Le président de l’ACÉPO estime toutefois que la situation de l’Ontario est peu comparable à celle de la Nouvelle-Écosse.

« Actuellement, le gouvernement reconnaît notre spécificité et nous donne des fonds additionnels pour nous en servir selon nos besoins, par exemple si on veut mettre l’accent sur l’aménagement linguistique ou sur la construction identitaire. »

Il concède toutefois que la situation actuelle reste soumise aux aléas politiques. Les différents litiges pour des constructions ou la modernisation d’écoles, ainsi que certaines directives du ministère de l’Éducation, démontrent que la situation n’est pas non plus idéale en Ontario.

« On ne peut pas comparer notre réalité, avec douze conseils scolaires francophones, avec celle des conseils scolaires anglophones qui sont bien plus nombreux. Quand on parle de transport scolaire, par exemple, nous n’avons pas les mêmes exigences ni besoins », illustre M. Lemay.

La pénurie d’enseignants francophones est également un autre exemple significatif, ajoute-t-il.

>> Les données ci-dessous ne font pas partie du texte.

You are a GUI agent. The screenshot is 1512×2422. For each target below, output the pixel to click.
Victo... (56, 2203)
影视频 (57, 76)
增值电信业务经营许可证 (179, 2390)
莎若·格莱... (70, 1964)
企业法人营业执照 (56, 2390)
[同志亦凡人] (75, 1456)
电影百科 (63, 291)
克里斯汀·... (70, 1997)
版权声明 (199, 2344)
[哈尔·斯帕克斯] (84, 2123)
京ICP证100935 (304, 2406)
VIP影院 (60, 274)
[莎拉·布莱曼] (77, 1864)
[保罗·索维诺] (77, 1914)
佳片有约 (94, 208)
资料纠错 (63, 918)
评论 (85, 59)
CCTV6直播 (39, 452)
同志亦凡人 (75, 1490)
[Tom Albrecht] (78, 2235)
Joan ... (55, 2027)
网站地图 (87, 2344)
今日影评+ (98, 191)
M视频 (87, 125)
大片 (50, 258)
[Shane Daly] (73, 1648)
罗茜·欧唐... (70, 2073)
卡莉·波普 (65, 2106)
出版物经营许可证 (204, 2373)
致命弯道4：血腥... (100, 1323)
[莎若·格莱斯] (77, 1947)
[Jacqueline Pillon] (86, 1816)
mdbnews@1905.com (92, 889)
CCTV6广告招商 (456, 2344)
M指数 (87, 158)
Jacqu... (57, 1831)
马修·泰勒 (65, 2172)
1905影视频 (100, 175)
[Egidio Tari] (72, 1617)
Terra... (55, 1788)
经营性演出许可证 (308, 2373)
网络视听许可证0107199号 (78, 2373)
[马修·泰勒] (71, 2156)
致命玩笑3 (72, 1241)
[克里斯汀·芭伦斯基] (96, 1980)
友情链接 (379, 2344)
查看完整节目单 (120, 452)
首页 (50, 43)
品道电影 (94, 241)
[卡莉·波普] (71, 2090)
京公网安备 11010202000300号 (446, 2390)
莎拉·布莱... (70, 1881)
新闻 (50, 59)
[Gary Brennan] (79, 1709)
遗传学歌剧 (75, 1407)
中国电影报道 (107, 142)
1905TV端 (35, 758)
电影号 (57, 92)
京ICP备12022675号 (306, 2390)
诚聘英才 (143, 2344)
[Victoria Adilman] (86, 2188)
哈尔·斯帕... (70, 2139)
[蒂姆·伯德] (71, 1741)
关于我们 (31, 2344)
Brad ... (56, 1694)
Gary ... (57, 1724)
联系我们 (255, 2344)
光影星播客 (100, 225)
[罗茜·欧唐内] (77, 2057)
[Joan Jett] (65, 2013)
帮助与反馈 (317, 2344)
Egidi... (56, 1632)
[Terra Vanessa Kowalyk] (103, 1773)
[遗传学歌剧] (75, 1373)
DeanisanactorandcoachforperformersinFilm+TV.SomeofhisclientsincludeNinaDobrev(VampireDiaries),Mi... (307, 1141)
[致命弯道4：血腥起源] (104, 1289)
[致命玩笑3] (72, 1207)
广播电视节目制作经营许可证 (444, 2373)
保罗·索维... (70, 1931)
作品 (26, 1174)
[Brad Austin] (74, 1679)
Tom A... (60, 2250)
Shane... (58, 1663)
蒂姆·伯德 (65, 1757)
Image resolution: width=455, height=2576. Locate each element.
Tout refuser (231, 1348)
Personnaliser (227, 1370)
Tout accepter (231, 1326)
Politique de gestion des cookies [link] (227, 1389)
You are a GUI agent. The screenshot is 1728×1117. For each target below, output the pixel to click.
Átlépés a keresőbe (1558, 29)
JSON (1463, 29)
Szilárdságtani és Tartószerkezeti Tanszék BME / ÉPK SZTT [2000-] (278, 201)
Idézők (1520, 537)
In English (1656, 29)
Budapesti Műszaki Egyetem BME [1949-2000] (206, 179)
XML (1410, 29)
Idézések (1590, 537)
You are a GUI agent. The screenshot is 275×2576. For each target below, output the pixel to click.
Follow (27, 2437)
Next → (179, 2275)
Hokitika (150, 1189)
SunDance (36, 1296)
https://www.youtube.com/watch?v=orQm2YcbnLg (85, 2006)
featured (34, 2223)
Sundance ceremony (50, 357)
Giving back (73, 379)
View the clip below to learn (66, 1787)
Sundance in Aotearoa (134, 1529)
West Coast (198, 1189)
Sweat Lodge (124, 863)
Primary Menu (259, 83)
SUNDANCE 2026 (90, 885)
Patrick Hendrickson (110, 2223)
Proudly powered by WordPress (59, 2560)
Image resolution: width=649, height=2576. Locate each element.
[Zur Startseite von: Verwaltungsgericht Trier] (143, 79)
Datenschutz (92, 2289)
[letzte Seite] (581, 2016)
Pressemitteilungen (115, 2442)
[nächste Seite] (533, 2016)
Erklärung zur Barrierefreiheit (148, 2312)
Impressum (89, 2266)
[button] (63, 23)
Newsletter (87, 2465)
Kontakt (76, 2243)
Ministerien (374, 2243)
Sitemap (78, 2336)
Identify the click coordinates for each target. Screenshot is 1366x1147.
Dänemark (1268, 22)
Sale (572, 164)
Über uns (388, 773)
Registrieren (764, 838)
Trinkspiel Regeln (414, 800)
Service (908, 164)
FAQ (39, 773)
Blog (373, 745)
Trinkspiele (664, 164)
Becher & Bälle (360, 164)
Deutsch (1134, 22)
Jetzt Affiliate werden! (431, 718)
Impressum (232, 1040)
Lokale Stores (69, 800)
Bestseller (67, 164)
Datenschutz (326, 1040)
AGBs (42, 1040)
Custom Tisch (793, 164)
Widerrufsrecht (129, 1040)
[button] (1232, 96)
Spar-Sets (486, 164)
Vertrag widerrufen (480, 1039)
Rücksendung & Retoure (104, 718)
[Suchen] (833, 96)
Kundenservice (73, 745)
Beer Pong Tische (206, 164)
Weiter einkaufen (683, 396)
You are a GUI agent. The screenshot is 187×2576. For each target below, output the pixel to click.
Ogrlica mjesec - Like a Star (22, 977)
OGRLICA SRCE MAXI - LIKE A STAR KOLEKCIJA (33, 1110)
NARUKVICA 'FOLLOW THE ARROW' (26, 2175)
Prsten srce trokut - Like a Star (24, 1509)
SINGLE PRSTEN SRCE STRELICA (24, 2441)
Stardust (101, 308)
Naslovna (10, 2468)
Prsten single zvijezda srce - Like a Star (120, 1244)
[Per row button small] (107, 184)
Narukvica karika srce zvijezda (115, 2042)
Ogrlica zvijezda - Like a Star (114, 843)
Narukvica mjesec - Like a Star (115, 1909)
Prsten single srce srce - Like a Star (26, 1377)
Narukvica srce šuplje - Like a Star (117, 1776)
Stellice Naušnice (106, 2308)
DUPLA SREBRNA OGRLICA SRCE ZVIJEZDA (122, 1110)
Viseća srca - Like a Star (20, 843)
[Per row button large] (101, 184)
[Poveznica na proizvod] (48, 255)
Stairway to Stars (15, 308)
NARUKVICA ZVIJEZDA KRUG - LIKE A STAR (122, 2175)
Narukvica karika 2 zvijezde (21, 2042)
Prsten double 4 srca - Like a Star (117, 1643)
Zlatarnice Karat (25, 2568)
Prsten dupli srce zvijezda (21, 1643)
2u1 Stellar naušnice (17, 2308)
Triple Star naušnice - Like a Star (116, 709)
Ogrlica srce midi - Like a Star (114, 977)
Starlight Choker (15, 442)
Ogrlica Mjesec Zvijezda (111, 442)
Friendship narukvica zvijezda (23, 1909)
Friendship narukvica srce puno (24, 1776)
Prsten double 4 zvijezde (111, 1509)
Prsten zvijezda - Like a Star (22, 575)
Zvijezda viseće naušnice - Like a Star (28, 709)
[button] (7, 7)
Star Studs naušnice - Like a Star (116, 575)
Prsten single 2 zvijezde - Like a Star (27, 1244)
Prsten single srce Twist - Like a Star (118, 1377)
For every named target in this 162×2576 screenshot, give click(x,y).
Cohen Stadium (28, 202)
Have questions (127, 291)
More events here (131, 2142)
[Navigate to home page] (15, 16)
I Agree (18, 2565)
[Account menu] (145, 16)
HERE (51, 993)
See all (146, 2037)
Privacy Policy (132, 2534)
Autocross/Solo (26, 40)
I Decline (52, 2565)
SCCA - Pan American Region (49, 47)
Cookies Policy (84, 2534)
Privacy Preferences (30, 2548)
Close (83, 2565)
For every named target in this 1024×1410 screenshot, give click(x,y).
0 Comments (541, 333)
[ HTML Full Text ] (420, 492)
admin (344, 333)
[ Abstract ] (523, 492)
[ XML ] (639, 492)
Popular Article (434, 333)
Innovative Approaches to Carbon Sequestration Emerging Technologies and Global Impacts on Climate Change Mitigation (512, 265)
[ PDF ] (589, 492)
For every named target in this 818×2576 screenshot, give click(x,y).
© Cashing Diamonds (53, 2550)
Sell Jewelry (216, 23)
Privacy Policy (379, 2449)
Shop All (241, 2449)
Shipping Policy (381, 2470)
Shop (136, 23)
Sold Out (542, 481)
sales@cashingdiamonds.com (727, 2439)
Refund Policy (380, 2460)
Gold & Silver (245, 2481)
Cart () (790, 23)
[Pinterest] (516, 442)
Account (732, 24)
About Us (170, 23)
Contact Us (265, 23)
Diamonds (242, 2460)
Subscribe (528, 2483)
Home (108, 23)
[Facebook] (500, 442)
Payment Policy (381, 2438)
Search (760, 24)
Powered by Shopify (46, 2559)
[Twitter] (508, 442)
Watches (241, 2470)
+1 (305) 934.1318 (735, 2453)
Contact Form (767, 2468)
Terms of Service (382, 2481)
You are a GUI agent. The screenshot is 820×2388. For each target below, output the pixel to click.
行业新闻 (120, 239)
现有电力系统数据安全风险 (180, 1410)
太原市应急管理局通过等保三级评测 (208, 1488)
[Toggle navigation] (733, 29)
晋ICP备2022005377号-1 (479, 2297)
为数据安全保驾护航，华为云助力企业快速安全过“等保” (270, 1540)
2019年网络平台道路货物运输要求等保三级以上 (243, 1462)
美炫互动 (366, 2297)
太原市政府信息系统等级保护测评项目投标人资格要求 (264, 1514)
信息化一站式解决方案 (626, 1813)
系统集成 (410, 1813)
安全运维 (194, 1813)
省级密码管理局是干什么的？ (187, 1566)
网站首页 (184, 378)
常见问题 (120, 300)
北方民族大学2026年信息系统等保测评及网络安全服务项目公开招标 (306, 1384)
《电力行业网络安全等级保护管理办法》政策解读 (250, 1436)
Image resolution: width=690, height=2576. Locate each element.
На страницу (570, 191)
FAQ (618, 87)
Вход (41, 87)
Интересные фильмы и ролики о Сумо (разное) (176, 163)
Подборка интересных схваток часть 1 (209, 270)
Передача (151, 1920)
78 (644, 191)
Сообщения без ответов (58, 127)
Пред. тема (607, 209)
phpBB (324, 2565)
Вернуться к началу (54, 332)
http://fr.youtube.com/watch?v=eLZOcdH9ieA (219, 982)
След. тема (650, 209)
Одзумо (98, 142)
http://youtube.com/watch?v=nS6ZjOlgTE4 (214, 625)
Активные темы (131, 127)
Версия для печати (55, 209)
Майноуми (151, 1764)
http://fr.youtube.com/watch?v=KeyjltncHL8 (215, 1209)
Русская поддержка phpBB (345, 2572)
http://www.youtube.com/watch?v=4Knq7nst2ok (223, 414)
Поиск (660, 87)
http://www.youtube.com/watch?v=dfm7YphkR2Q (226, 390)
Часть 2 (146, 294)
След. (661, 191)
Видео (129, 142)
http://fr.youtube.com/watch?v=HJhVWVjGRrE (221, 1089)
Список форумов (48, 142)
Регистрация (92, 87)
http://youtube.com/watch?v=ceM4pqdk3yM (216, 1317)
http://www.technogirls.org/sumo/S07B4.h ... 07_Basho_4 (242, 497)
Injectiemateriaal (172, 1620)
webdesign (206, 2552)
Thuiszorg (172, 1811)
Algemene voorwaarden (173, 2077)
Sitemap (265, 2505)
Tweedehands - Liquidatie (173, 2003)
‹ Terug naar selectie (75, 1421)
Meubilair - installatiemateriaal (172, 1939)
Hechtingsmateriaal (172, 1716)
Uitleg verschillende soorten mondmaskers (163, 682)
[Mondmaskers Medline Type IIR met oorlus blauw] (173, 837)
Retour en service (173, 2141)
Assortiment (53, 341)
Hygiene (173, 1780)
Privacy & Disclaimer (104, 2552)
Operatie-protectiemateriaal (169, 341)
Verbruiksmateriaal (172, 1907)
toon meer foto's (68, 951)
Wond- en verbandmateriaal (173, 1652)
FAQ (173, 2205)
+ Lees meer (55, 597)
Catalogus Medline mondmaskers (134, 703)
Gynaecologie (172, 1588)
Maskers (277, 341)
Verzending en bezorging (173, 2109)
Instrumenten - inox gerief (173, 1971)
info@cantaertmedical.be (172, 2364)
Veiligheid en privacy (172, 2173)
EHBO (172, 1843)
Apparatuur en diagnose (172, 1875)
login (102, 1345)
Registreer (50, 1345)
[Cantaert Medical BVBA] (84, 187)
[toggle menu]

Quand la province a décidé d’allonger à deux ans le programme de formation des enseignants, en 2015, pour contrer le manque de débouchés pour les enseignants anglophones, elle a oublié que les écoles de langue française manquaient, quant à elle,  de main-d’œuvre.

Le porte-parole de la ministre de l’Éducation de l’Ontario Indira Naidoo-Harris, Richard Francella n’a pas répondu directement à l’idée de s’inspirer de la Nouvelle-Écosse, mais a assuré que « la ministre reste déterminée à renforcer le système d’éducation de la province, ce qui passe par un système d’éducation en français fort, que nous allons continuer à défendre. »

Solidarité avec les anglophones

L’ACÉPO, son homologue catholique de l’AFOCSC, et la FNCSF, sont en revanche unanimes pour dénoncer l’abolition des sept conseils régionaux anglophones de Nouvelle-Écosse, tel que le prévoit la réforme du gouvernement de Stephen McNeil.

« On ne veut pas que cette nouvelle loi se fasse sur le dos de nos collègues anglophones. Nous croyons fermement que les conseils scolaires ont un rôle à jouer pour faire avancer le dossier de l’éducation », insiste le directeur général de la FNCSF, Roger Paul.

Une telle réforme peut même nuire aux francophones, ajoute M. Pelletier.

« On le voit sur le terrain à l’Île-du-Prince-Édouard où il est arrivé la même chose. Ça n’a pas amélioré la situation de la Commission scolaire de langue française. Souvent, les conseils scolaires anglophones nous permettent de savoir ce qui s’en vient. »

Reste qu’une loi spécifique, explique M. Paul, aurait pu permettre d’éviter que le gouvernement manitobain décide que la Division scolaire franco-manitobaine relève désormais du même sous-ministre adjoint que ses homologues anglophones et de l’immersion, qui ne parle pas le français.